Di pagi dengan dinginnya terlintas bayangan indah saat dirinya melihat jendela biru seberang. Berawal dari sebuah tatapan mata dari arah jendela, wajah pualam dengan kerudung cokelat menyikap korden membersihkan jendela. Ia tersenyum sendiri saat teringat kejadian itu, di ambilnya buku dan pena yang ada di samping, sembari mengingat kejadian silam ia pun menulis.
“Dengan tulisan jelek selama 7 tahun lebih aku telah tuliskan ribuan lebih kata-kata indah, melahirkan sajak-sajak cinta yang tak dapat dipahami, kecuali oleh orang-orang yang mempunyai ilmu seni cinta. Mungkin nanti, entah esok atau kapan, tulisan jelekku mungkin akan menjadi pembungkus nasi bahkan tempe atau menjadi sampah yang akhirnya dibuang.

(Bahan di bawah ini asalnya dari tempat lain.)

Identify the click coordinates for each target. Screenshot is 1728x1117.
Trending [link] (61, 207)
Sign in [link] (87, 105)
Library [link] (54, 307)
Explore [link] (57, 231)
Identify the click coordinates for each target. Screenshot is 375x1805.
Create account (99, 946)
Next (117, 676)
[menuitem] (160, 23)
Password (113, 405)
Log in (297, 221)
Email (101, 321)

Tak sempat aku tundukkan pandangan saat aku tatap wajahmu dari ujung gubukku. Aku lempar senyum dan kau membalas, hanya mata yang berbicara saat aku melihatmu diam-diam, mulut tak mampu mengungkap makna yang terpendam dalam hati yang terdalam.

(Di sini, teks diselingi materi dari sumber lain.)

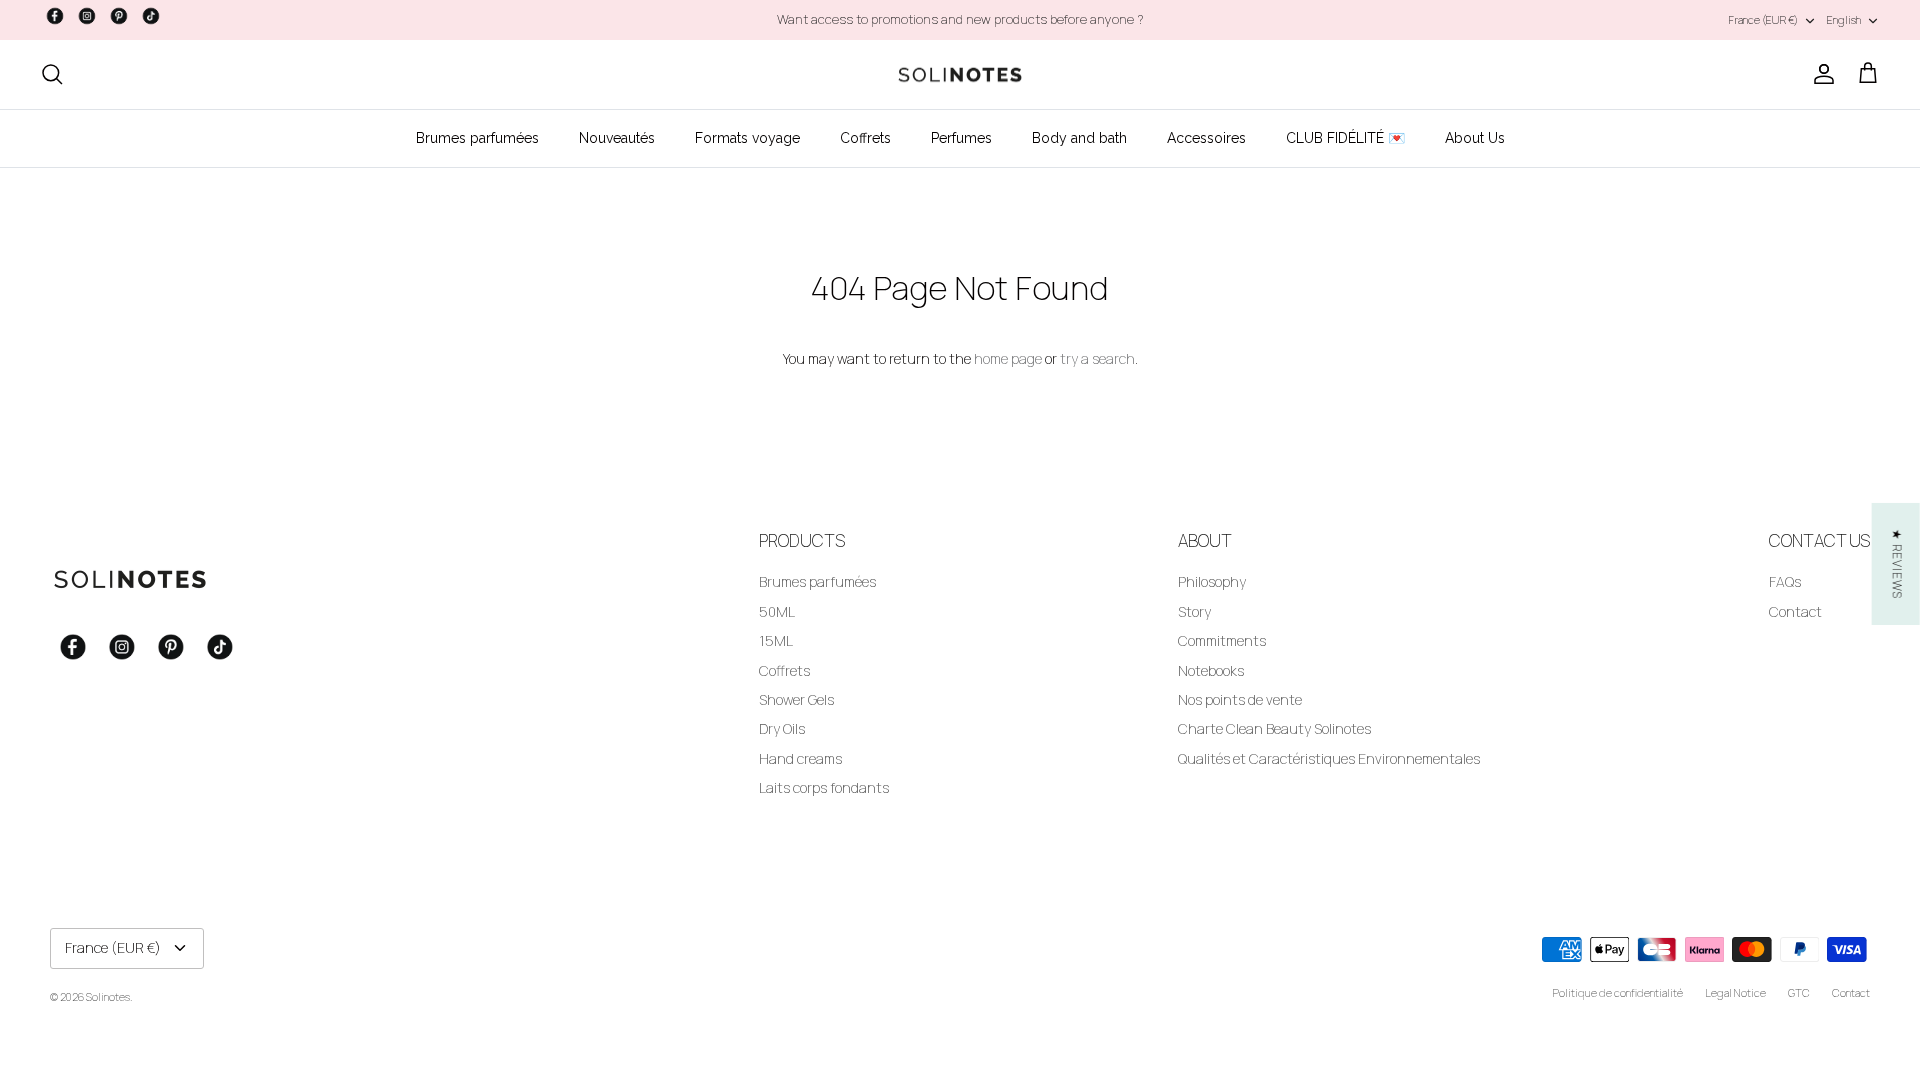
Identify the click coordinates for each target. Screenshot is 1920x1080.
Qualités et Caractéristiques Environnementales (1329, 758)
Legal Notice (1735, 992)
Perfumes (961, 138)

 Hati kecilku mengatakan, “percuma kebal senjata bila hanya karena cinta aku tak berdaya”. Aku tak butuh hiburan, aku tak butuh penyemangat, aku tak butuh mental, yang ku butuhkan adalah prisai hati agar aku tak mempan disakiti.
Andai saja waktu itu ku tundukkan pandangan ku, mungkin aku takkan terjatuh dalam perangkap cinta. Semua ini adalah kecelakaan dan bukan kesengajaan. Aku terluka parah karena cinta, sedangkan obat penawar lukaku adalah dirimu, tapi sampai saat ini aku hanya mampu diam dan bisu untuk mengobati luka ku dengan mengungkapkan perasaan cinta itu.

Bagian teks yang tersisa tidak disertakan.